Rotation of elliptic optical beam in anisotropic media

TL;DR

This paper analyzes how elliptical optical beams rotate during propagation in anisotropic media, deriving a wave equation that predicts rotation based on media anisotropy and initial beam orientation.

Contribution

It derives a wave equation for elliptical beam propagation in anisotropic media and identifies conditions for beam rotation depending on initial orientation and media properties.

Findings

Beam rotation depends on anisotropy and initial beam orientation.

A specific direction in the cross-section determines whether the beam rotates.

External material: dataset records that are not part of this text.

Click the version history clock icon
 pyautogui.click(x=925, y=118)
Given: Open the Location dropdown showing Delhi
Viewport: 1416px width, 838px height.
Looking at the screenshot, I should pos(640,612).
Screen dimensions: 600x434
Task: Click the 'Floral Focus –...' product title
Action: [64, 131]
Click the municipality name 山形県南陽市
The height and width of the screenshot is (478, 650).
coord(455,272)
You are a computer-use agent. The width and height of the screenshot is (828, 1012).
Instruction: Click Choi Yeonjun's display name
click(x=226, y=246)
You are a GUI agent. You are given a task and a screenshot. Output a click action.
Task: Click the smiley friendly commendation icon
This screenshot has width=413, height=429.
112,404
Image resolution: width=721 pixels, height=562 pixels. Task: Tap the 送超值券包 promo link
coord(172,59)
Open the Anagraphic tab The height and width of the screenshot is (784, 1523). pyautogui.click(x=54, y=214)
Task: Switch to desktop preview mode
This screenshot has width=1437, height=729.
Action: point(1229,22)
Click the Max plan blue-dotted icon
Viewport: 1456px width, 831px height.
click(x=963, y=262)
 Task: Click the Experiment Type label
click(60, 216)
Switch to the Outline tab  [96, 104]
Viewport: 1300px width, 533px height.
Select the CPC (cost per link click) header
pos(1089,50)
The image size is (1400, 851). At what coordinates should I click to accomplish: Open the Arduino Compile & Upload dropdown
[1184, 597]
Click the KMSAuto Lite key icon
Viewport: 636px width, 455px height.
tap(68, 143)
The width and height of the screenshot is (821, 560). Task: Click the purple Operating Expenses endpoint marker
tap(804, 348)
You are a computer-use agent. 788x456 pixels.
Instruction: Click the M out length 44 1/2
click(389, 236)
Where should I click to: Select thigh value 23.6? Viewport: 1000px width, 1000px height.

Rotation velocity is influenced by input beam parameters.

Abstract

We investigate the linear propagation of a paraxial optical beam in anisotropic media. We start from the eigenmode solution of the plane wave in the media, then subsequently derive the wave equation for the beam propagating along a general direction except the optic axes. The wave equation has a term containing the second mixed partial derivative which originates from the anisotropy, and this term can result in the rotation of the beam spot. The rotation effect is investigated by solving analytically the wave equation with an initial elliptical Gaussian beam for both uniaxial and biaxial media. For both media, it is found that there exists a specific direction, which is dependent on anisotropy of the media, on the cross-section perpendicular to propagation direction to determine the rotation of the beam spot. When the major axis of the elliptical spot of the input beam is parallel to or perpendicular to the specific direction, the beam spot will not rotate during propagation, otherwise, it will rotate with the direction and the velocity determined by input parameters of the beam.